Kepala Stasiun Bondowoso Sugeng Adiwiyono mengatakan semua stasiun yang di Bondowoso saat ini masih di bawah tanggung jawab PT Kereta Api Indonesia (KAI). “Kalau stasiun lama itu perawatannya masih tanggung jawab KAI. Ada di KAI yang mengurusi bagian aset, jadi itu tetap dirawat,” tuturnya.
Meskipun begitu, pria asal Kecamatan Kalibaru, Banyuwangi itu mengatakan ada sebagian stasiun di Bondowoso yang disewakan untuk menjadi sebuah kafe. Seperti yang terjadi pada Stasiun Grujugan. “Kalau di Grujugan itu kontrak sewa. Dijadikan kafe. Daripada terbengkalai. Kalau yang lain masih seperti biasa,” tuturnya.

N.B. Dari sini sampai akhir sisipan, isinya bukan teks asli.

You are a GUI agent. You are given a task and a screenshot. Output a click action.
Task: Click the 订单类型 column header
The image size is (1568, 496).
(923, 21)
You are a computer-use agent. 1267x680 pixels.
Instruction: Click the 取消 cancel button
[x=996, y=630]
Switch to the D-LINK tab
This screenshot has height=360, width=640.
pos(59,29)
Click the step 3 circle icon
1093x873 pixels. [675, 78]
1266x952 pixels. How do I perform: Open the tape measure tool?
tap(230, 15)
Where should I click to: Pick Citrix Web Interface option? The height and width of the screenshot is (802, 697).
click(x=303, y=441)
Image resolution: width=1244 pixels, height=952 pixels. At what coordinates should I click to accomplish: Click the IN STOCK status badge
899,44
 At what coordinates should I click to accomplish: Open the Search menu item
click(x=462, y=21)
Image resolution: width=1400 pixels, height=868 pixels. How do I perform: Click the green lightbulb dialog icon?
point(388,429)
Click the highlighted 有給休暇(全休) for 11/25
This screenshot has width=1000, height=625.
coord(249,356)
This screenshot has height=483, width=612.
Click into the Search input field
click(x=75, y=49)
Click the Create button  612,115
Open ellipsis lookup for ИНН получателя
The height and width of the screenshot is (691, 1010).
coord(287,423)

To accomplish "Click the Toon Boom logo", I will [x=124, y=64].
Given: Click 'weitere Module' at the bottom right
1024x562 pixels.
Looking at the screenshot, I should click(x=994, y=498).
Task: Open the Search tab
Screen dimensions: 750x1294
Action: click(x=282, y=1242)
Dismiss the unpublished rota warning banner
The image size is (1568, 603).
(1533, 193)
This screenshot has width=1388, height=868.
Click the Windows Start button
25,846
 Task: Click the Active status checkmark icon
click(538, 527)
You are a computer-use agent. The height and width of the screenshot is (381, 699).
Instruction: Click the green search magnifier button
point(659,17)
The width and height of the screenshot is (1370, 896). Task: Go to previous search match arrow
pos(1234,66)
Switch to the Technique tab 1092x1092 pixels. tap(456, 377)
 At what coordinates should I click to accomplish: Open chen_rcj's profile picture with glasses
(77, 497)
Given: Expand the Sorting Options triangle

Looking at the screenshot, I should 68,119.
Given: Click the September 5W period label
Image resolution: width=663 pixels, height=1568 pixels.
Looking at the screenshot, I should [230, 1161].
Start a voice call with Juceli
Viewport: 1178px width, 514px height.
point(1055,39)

Dia juga menjelaskan, meskipun posisinya adalah Kepala Stasiun Bondowoso, Sugeng mengaku dirinya juga membawahi semua stasiun di Bondowoso. Terutama yang berkaitan dengan perawatan. “Saya juga sambil mengawasi stasiun yang lain. Jadi kalau ada apa-apa dengan Stasiun Prajekan, misalnya, itu ke saya,” ungkapnya.
Mantan kepala stasiun di Banyuwangi dan Probolinggo itu juga mengatakan, jika nantinya jalur kereta di Bondowoso kembali diaktifkan, pihaknya siap untuk menyiapkan semua stasiun untuk digunakan kembali. “Kalau mau diaktifkan kembali tinggal perbaikan saja. Atau memang beberapa stasiun butuh perbaikan yang banyak,” jelasnya.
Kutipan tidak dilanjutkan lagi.